Through the years, the International Mission Board has made some hard choices about how to spread the Gospel in culturally appropriate ways. Mark Hatfield, an IMB mission strategist for central, eastern and southern Africa, said the decision not to do missions the easy way — by sending money to replicate Western churches — was a good shift.

“The Western idea of a church with four walls, a metal roof, concrete floor and a seminary-trained pastor can’t be reproduced by local churches in quantities sufficient to allow the Gospel to reach all parts of Africa,” the veteran missionary said. “It is so easy for missionaries and mission volunteers to focus on how good it feels to give funds and see physical results of their aid. But we need to get the same good feelings from helping African churches and their leaders depend on the resources God is providing.

“Africa has the resources both human and physical to be independent of outside aid,” Hatfield insisted.

Many Africans voiced the same view at a meeting of the continent’s leaders held a few days before the G8 sessions. While some called for total debt relief for the entire continent, Uhuru Kenyatta, a leader in the KANU party in Kenya, told the world not to expect self-supporting improvement in Africa if outside nations keep handing out money.

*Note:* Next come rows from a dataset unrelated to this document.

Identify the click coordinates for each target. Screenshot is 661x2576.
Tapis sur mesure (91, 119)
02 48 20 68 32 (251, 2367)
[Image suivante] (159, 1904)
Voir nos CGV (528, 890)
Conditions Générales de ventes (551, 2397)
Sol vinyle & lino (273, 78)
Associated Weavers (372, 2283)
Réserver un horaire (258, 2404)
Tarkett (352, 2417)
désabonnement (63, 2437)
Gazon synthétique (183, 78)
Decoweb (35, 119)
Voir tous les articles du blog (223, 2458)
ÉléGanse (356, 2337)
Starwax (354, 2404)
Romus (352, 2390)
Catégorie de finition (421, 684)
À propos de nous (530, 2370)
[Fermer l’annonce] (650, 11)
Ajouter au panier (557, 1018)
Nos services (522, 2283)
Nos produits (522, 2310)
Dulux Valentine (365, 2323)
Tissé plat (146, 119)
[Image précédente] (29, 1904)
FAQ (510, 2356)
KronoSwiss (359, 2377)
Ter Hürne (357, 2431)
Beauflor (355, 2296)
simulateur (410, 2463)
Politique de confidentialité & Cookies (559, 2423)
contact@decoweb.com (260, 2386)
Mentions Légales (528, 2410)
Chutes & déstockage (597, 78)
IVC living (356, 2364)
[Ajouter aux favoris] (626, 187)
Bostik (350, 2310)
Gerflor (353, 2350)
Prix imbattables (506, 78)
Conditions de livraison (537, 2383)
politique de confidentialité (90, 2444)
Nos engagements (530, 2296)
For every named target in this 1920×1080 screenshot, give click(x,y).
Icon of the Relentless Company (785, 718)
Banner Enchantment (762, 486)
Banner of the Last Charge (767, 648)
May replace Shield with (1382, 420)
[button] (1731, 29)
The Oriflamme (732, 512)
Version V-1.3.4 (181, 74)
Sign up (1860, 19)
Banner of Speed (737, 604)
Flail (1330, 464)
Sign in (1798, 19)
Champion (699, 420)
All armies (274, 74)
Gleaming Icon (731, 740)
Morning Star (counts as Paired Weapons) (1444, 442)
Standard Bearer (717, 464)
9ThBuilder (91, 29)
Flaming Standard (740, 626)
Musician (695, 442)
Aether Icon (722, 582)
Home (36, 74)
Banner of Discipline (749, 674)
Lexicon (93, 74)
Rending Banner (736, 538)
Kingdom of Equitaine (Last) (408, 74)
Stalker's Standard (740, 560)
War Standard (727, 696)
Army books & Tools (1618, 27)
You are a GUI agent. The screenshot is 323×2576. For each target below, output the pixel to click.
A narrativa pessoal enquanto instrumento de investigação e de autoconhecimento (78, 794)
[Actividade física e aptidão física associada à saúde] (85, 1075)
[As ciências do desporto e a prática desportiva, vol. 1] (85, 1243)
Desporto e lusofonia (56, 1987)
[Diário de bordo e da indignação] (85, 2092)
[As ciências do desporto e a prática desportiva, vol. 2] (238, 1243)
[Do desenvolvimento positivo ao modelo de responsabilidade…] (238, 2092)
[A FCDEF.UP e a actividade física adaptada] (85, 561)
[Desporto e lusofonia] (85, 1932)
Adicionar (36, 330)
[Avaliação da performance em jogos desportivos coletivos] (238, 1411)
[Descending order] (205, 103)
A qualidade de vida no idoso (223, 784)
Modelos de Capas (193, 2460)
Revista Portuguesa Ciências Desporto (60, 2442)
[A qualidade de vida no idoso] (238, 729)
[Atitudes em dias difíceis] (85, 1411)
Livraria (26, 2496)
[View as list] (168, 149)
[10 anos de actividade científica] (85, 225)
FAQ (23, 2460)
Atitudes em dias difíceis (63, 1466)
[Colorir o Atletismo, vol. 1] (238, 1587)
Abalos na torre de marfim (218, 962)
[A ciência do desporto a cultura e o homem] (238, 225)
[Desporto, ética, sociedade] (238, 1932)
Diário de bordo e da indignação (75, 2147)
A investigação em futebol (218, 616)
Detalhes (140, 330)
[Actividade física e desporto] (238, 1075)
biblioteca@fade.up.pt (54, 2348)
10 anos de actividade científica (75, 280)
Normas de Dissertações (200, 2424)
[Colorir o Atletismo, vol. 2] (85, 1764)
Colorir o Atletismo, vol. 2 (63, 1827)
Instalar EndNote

“You can give a man a fish and he’ll eat today,” Kenyatta said. “Or you can teach the man to fish and he’ll eat forever.”

That is exactly what missionaries try to do: teach local Christians to take the Gospel to their own people.

“We have thousands of dedicated African believers who form the foundation for Africa’s future,” Hatfield said. “We have leaders like the presidents of Zambia and Nigeria who have stepped out to lead from a Christian base. We have strong churches in many countries that are meeting spiritual and social needs previously met only by missions and non-governmental organizations.”

One of the fears of G8 leaders in disbursing funds in Africa is corruption — the cause of much of the current suffering and economic chaos in Africa. British Prime Minister Tony Blair acknowledged that no amount of money will improve Africa’s prospects without better national leadership. “In the end, only Africans can lead and shape Africa,” he said at the end of the G8 meeting.

Hatfield offered a little advice to international leaders who believe they can solve Africa’s problems through debt relief and monetary aid alone:

“I think organizations like the G8 that look at aid and debt relief as their goal will experience the same results from the methodology as we did,” he said. “Subsidy causes dependency — and stifles true social growth.”
Africa Fast Facts:

Countries: 58

People: 924 million (mid-2004 estimate) among more than 3,500 ethnic groups

Languages spoken: 2,110

Economy: Africa’s economy has stagnated for 40 years. Many countries have become poorer; a few have made progress.

Religion (reported by percentage of African population): Christian (48 percent); Muslim (41 percent); traditional/indigenous (9 percent); Hindu (0.2 percent); Baha’i (0.2 percent); other (1 percent). Religious freedom has increased in Africa in recent years, but persecution of Christians by Muslims also has increased.

Christian missionaries to Africa: nearly 18,000

Christian missionaries from Africa: more than 12,000 (some 3,000 serve on other continents).